Source extract below:

Related papers: MoL-RL: Distilling Multi-Step Environmental Feedback into LLMs for Feedback-Independent Reasoning

MoL-RL: Distilling Multi-Step Environmental Feedback into LLMs for Feedback-Independent Reasoning

URL: http://arxiv.org/abs/2507.20278v1
Date: Sun, 27 Jul 2025 13:52:15 GMT
Title: MoL-RL: Distilling Multi-Step Environmental Feedback into LLMs for Feedback-Independent Reasoning
Authors: Kang Yang, Jingxue Chen, Qingkun Tang, Tianxiang Zhang, Qianchun Lu,
Abstract summary: MoL-RL is a novel training paradigm that integrates multi-step EF signals into large language models.<n>We show that MoL-RL achieves state-of-the-art performance with the Qwen3-8B model.

End of Source extract.
Dataset excerpts below:

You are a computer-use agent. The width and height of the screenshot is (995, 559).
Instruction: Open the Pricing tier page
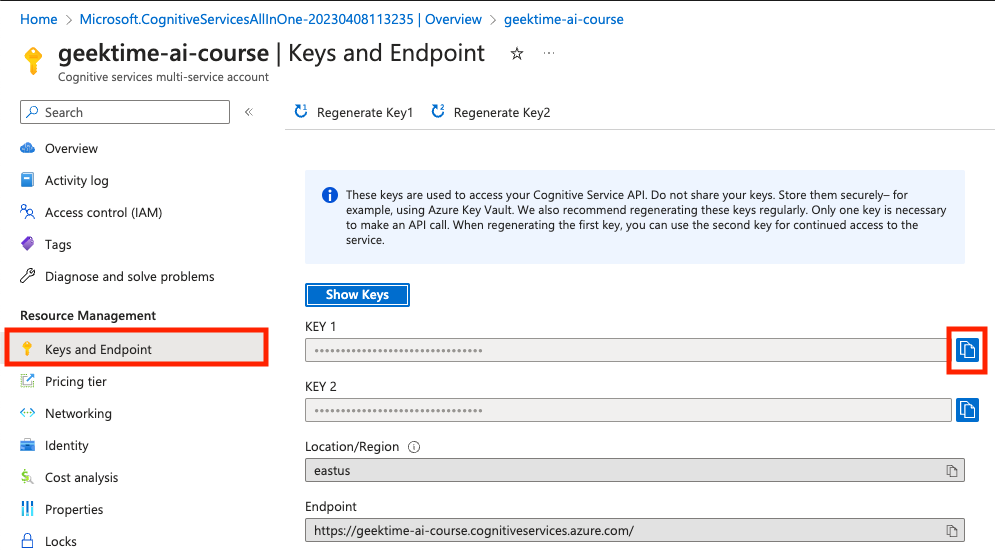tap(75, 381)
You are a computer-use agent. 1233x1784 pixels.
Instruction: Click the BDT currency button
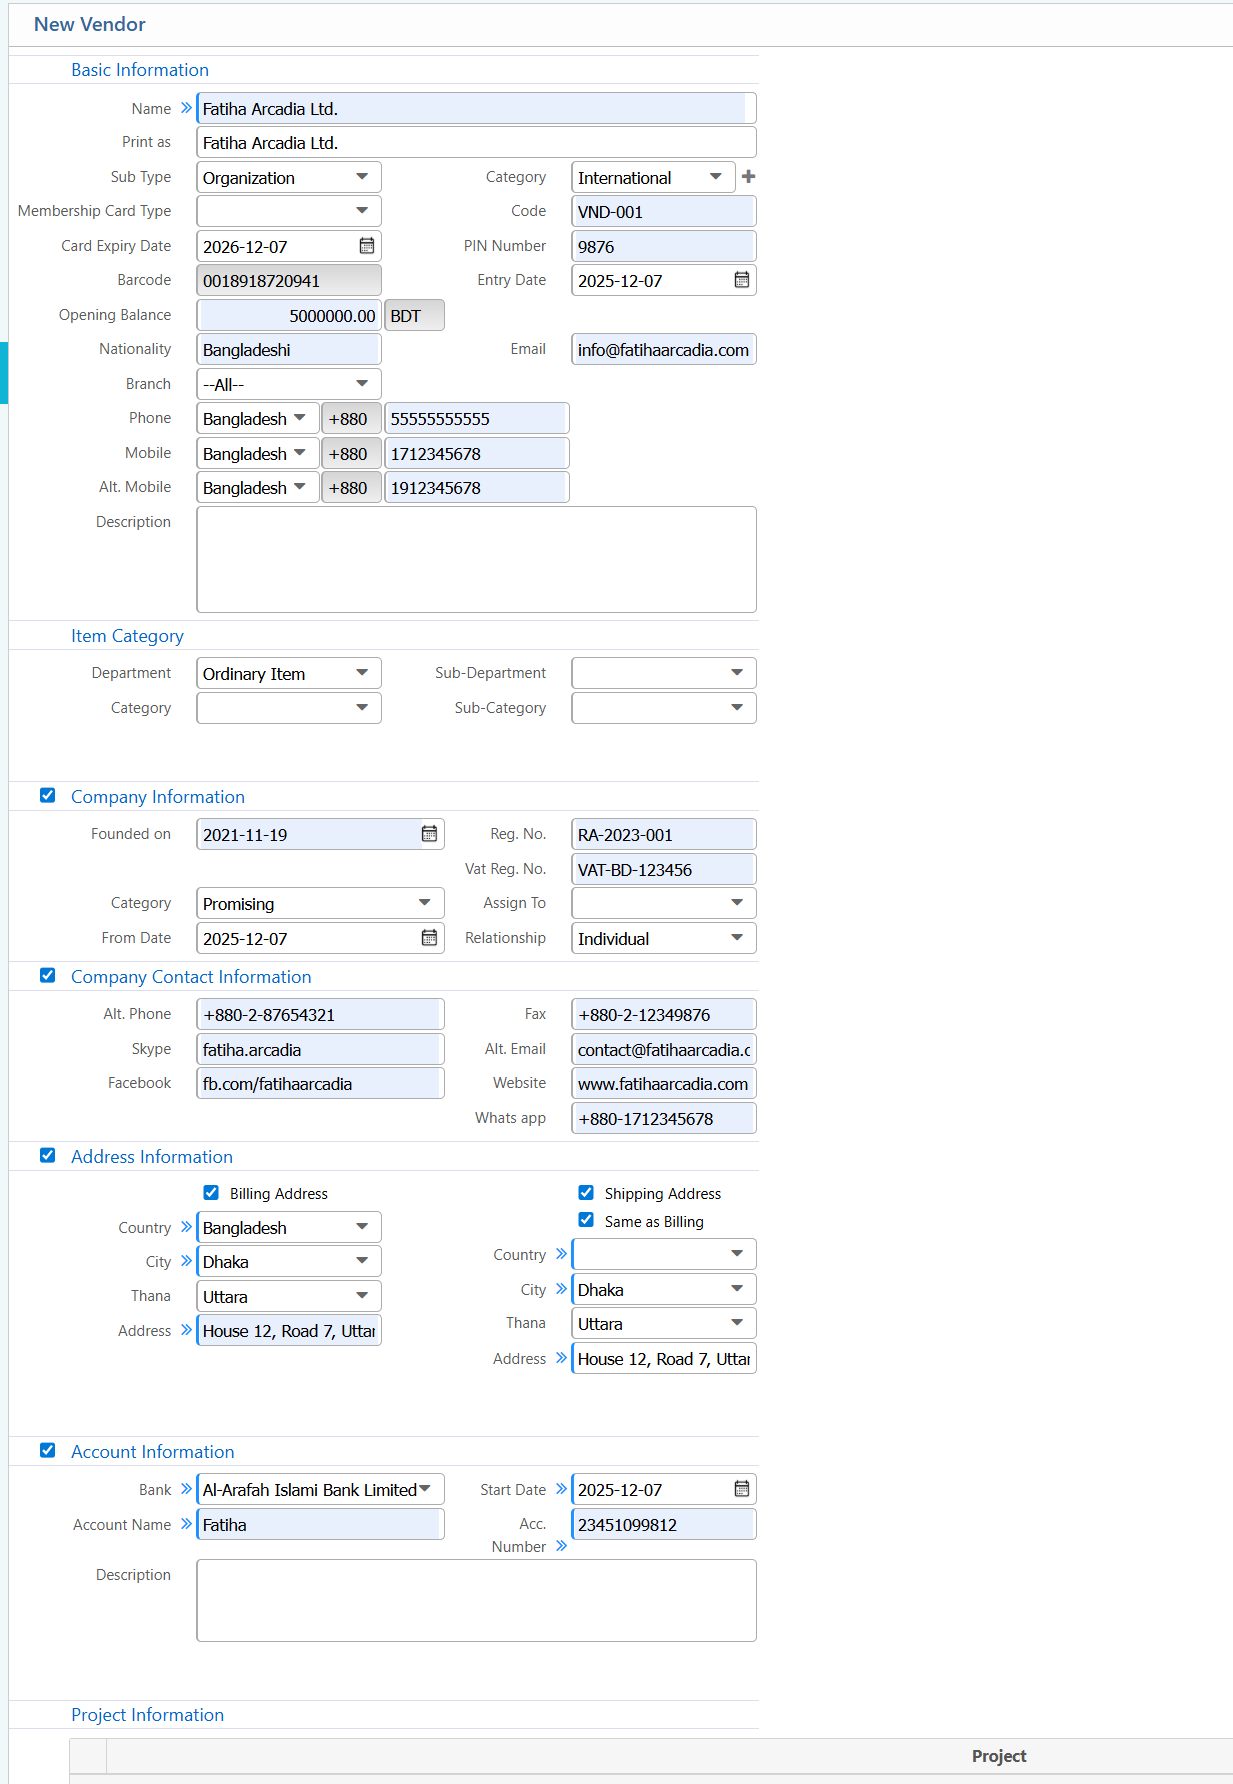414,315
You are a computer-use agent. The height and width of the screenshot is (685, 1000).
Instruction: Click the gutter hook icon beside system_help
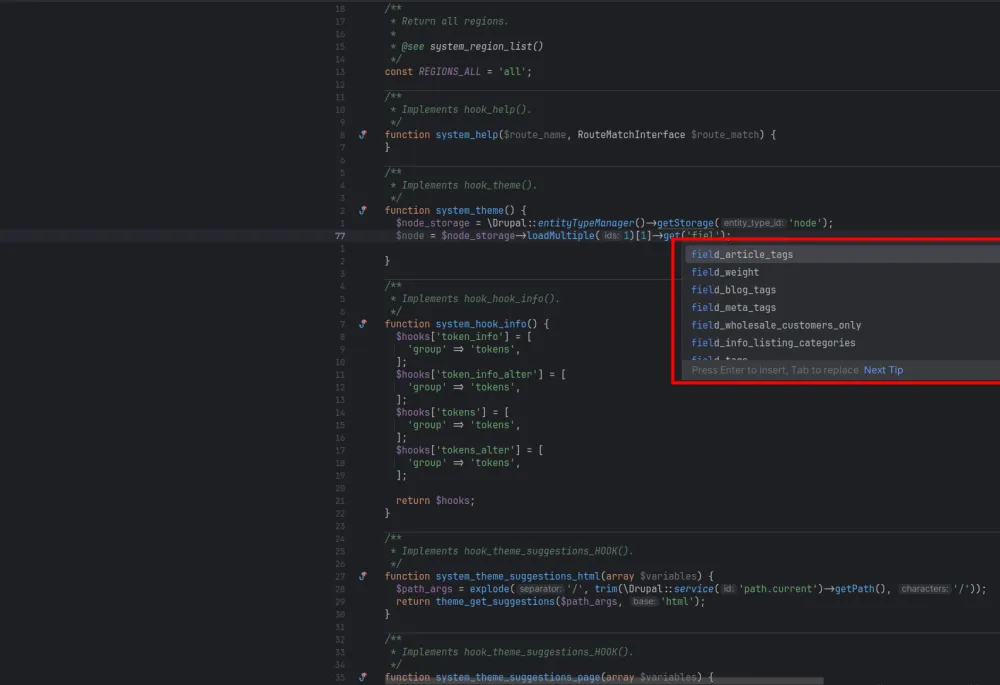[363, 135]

End of Dataset excerpts.
Dataset excerpts below:

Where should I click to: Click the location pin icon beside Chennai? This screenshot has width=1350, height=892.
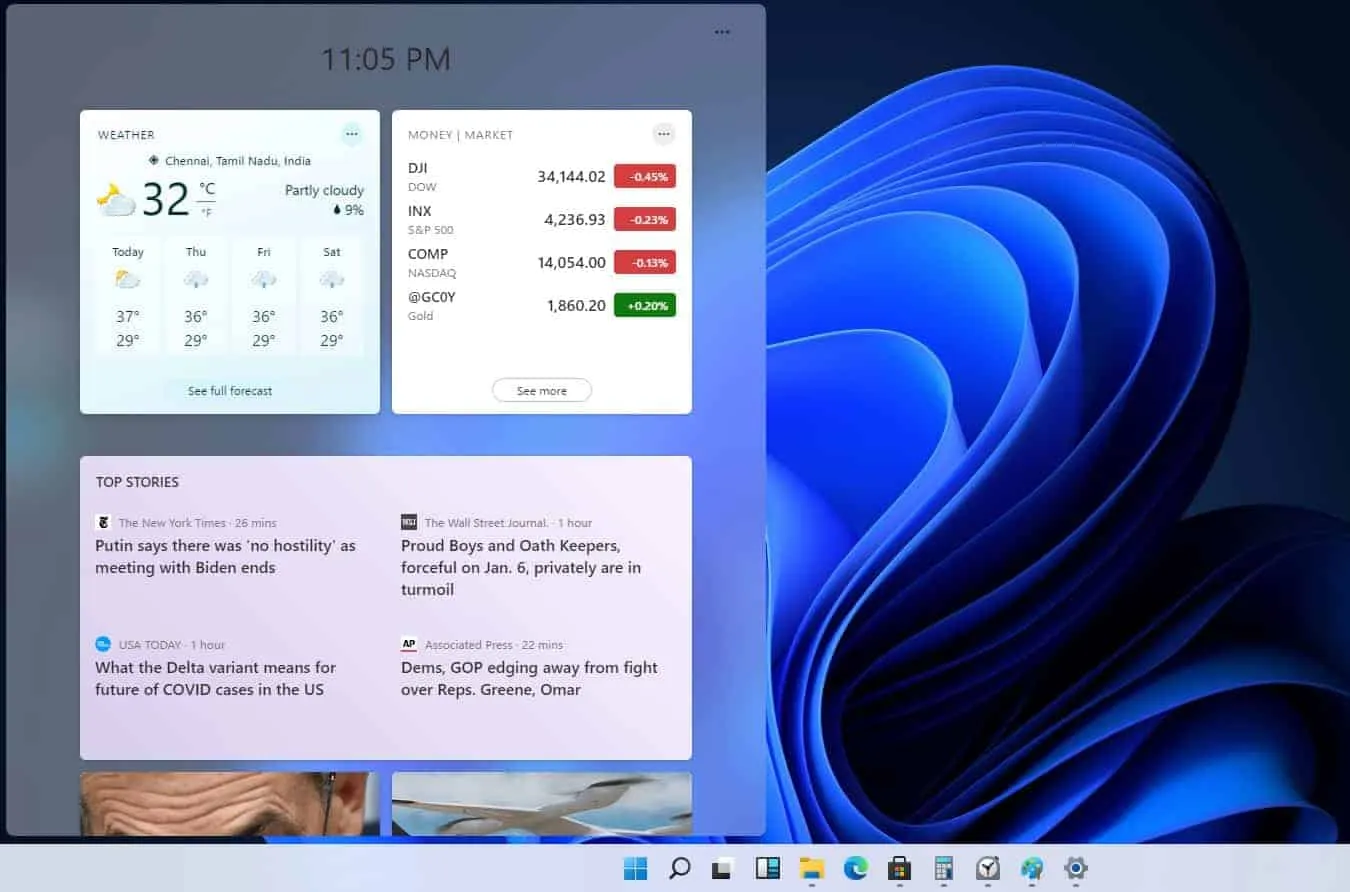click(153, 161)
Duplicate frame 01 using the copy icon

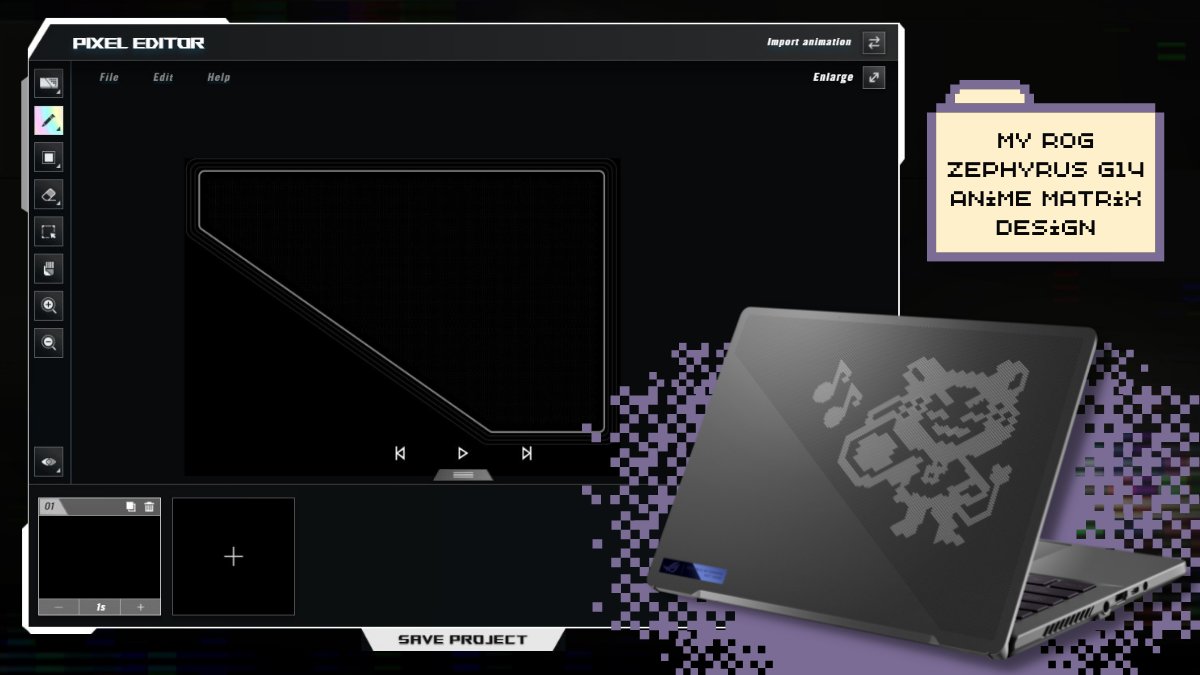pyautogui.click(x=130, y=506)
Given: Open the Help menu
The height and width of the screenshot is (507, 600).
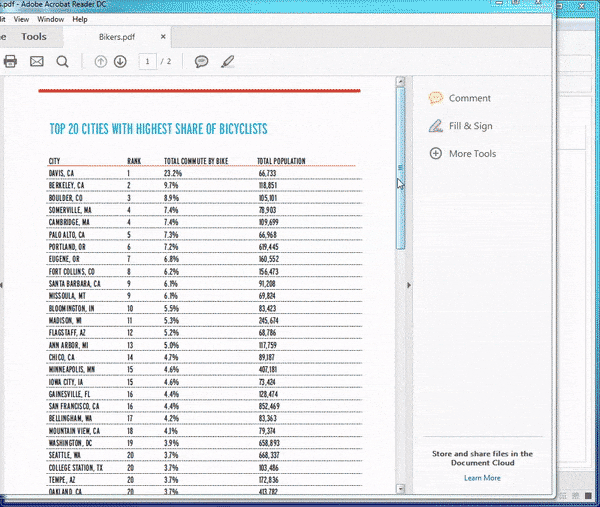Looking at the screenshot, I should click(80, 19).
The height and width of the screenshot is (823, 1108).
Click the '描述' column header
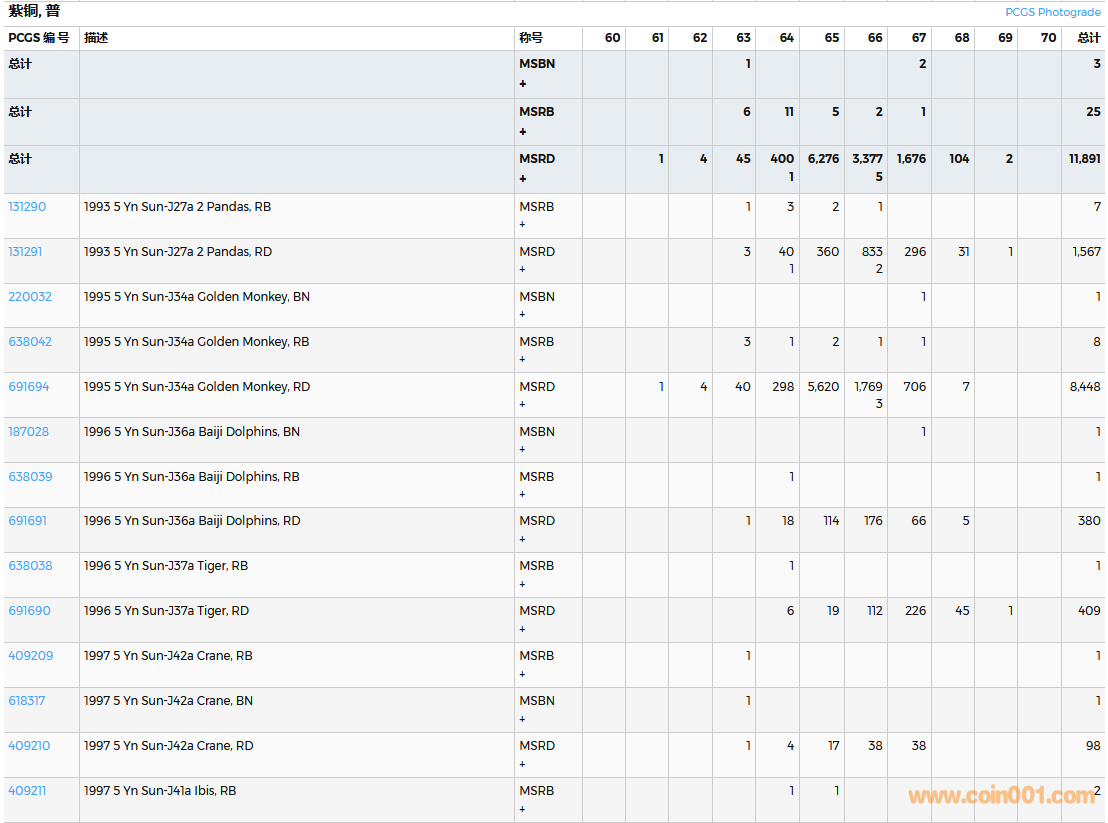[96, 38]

End of Dataset excerpts.
Dataset excerpts below:

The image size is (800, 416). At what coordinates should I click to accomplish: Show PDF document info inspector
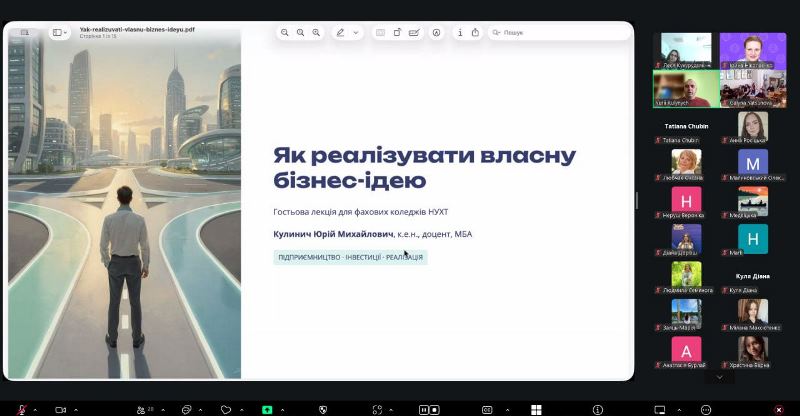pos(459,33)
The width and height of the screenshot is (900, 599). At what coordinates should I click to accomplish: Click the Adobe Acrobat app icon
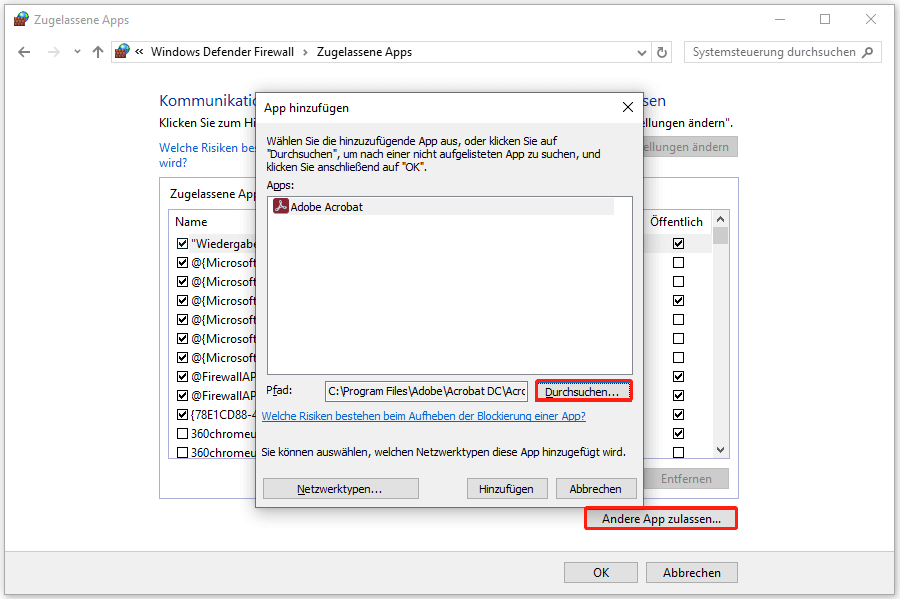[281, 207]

End of Dataset excerpts.

◆ Actions to take:
A: According to the MoL-RL paper listing, which model does MoL-RL achieve state-of-the-art performance with?
B: Revise the MoL-RL paper listing from "URL: http://arxiv.org/abs/2507.20278v1" to "the Qwen3-8B model.", putting "new" in place of "novel".
The data stands apart from the MoL-RL paper listing.

◆ Responses by task:
A: The Qwen3-8B model.

B:
URL: http://arxiv.org/abs/2507.20278v1
Date: Sun, 27 Jul 2025 13:52:15 GMT
Title: MoL-RL: Distilling Multi-Step Environmental Feedback into LLMs for Feedback-Independent Reasoning
Authors: Kang Yang, Jingxue Chen, Qingkun Tang, Tianxiang Zhang, Qianchun Lu,
Abstract summary: MoL-RL is a new training paradigm that integrates multi-step EF signals into large language models.<n>We show that MoL-RL achieves state-of-the-art performance with the Qwen3-8B model.